If you determine to pursue this method, affix your project to our list of mortgage note buyers in Clark County AR. This will make you more visible to lenders offering profitable possibilities to note investors like you.

 

Factors to consider

Foreclosure Rates

Note investors hunting for valuable loans to acquire will prefer to find low foreclosure rates in the region. If the foreclosures are frequent, the area might still be profitable for non-performing note investors. If high foreclosure rates are causing a weak real estate market, it might be difficult to get rid of the property after you foreclose on it.

Foreclosure Laws

Note investors need to know the state’s regulations regarding foreclosure before pursuing this strategy. Some states use mortgage documents and some use Deeds of Trust. A mortgage dictates that you go to court for permission to start foreclosure. You merely need to file a public notice and begin foreclosure steps if you are working with a Deed of Trust.

Mortgage Interest Rates

Mortgage note investors acquire the interest rate of the mortgage loan notes that they acquire. This is a significant factor in the returns that you achieve. Interest rates affect the strategy of both sorts of note investors.

Conventional lenders charge dissimilar mortgage interest rates in various parts of the country. Private loan rates can be moderately more than conventional rates considering the greater risk dealt with by private mortgage lenders.

Mortgage note investors should always be aware of the present local mortgage interest rates, private and traditional, in potential investment markets.

Demographics

A region’s demographics trends assist mortgage note buyers to streamline their efforts and properly distribute their assets. It is important to find out whether an adequate number of citizens in the community will continue to have good paying employment and incomes in the future.
Mortgage note investors who prefer performing notes hunt for communities where a lot of younger people hold higher-income jobs.
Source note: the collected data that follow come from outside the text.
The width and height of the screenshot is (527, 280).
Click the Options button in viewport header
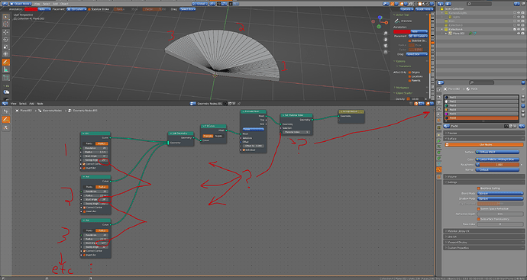click(x=406, y=9)
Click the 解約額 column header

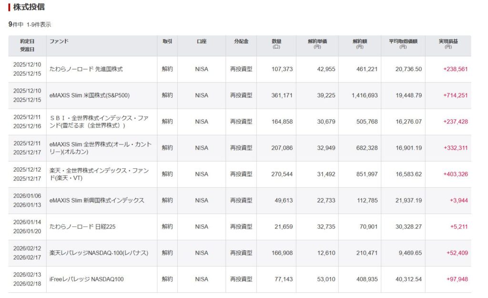click(x=360, y=44)
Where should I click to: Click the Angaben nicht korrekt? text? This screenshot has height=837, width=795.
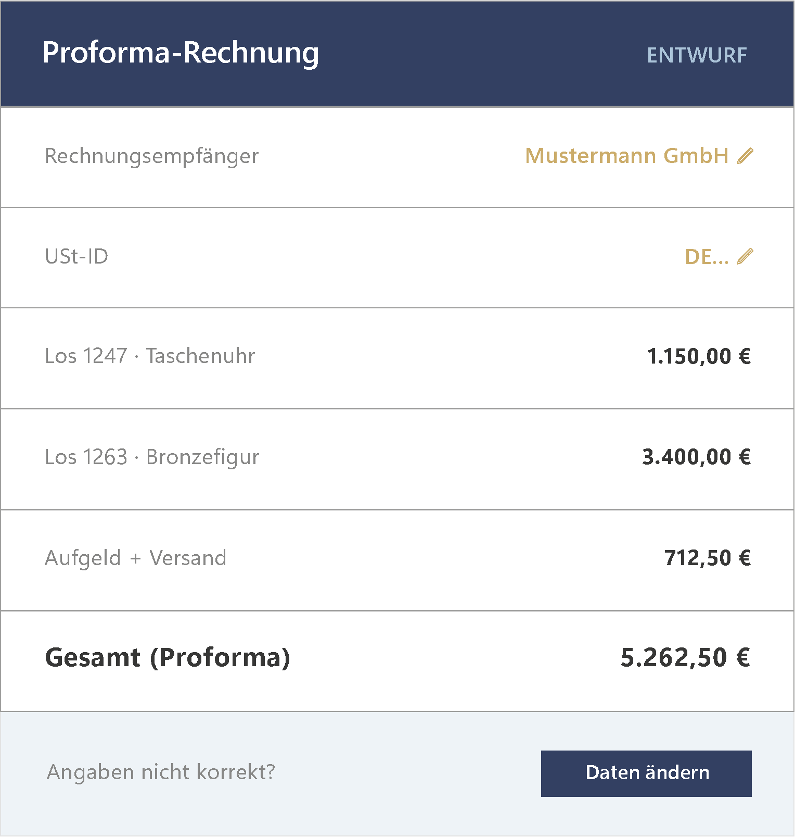point(161,772)
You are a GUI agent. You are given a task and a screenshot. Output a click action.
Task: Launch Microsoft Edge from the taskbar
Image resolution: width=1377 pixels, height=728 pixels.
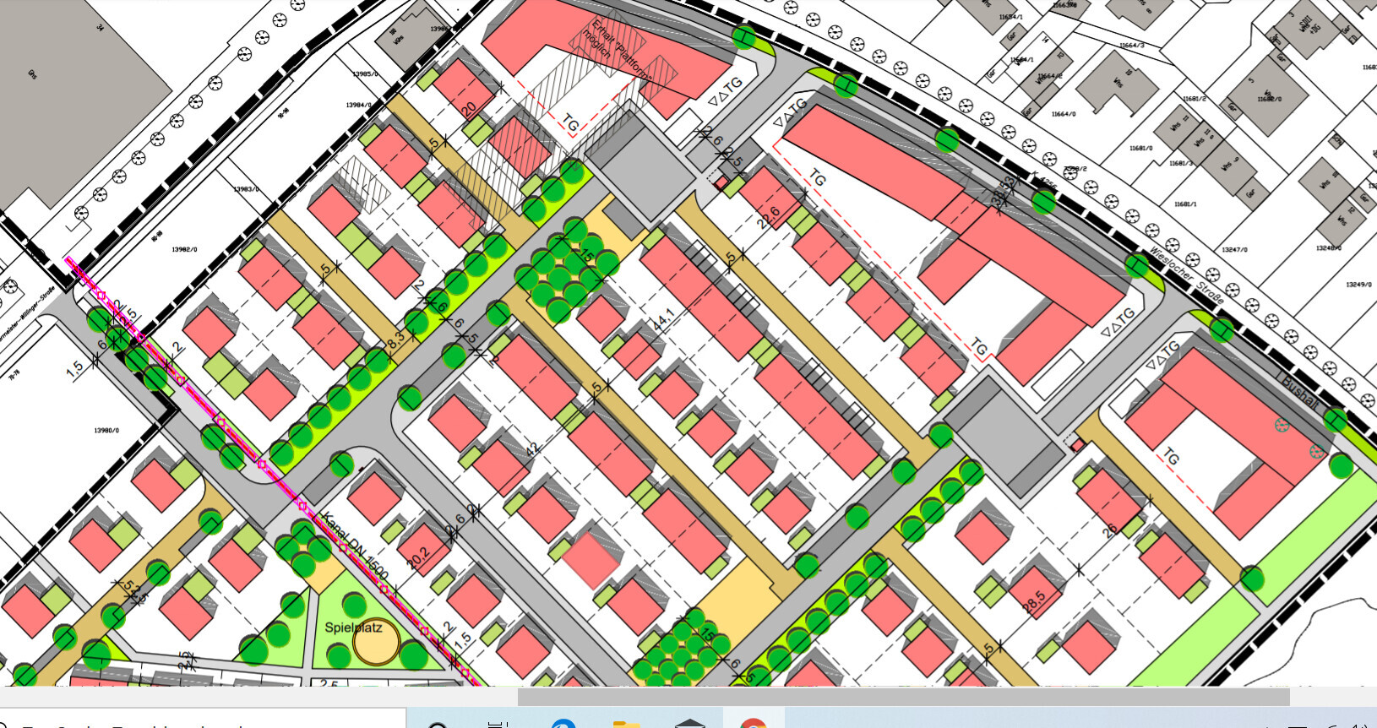[563, 725]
Non-performing note buyers are looking at comparable elements for other reasons. A vibrant local economy is required if investors are to locate homebuyers for properties on which they have foreclosed.

Property Values

Mortgage lenders like to see as much equity in the collateral as possible. If the lender has to foreclose on a mortgage loan without much equity, the foreclosure sale might not even repay the balance invested in the note. The combined effect of loan payments that lessen the loan balance and annual property value appreciation expands home equity.

Property Taxes

Payments for property taxes are most often paid to the lender along with the mortgage loan payment. When the property taxes are due, there needs to be adequate funds in escrow to take care of them. The mortgage lender will need to take over if the payments stop or the lender risks tax liens on the property. When property taxes are delinquent, the municipality’s lien leapfrogs any other liens to the head of the line and is satisfied first.
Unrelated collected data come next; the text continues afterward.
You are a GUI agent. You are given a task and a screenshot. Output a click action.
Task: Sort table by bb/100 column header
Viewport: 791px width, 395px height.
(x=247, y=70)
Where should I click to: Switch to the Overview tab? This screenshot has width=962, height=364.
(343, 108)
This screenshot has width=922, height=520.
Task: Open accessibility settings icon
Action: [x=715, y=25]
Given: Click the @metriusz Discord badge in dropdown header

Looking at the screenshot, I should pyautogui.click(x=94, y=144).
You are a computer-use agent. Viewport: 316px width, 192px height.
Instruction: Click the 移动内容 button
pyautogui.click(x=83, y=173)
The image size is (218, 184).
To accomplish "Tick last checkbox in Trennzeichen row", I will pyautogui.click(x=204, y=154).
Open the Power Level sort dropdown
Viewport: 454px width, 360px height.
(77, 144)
If a municipality has a record of growing tax rates, the total house payments in that area are regularly increasing. This makes it hard for financially weak homeowners to meet their obligations, so the loan might become past due.

Real Estate Market Strength

A city with appreciating property values offers strong potential for any mortgage note buyer. It’s important to know that if you need to foreclose on a property, you will not have trouble receiving an acceptable price for it.

A growing market can also be a profitable place for creating mortgage notes. It’s a supplementary stage of a mortgage note investor’s career.

Passive Real Estate Investment Strategies

Syndications

When individuals cooperate by investing capital and organizing a company to hold investment property, it’s called a syndication. One person arranges the investment and invites the others to participate.

The partner who puts everything together is the Sponsor, often known as the Syndicator. The Syndicator takes care of all real estate details including purchasing or developing properties and overseeing their operation. This member also handles the business details of the Syndication, including investors’ dividends.

The other participants in a syndication invest passively. The partnership promises to pay them a preferred return once the company is making a profit. The passive investors don’t reserve the right (and thus have no obligation) for rendering business or property management determinations.

 

Factors to consider

Real Estate Market

The investment blueprint that you prefer will dictate the area you select to enroll in a Syndication. The earlier chapters of this article discussing active real estate investing will help you choose market selection criteria for your future syndication investment.

Sponsor/Syndicator

If you are weighing being a passive investor in a Syndication, make sure you look into the transparency of the Syndicator. They ought to be a successful investor.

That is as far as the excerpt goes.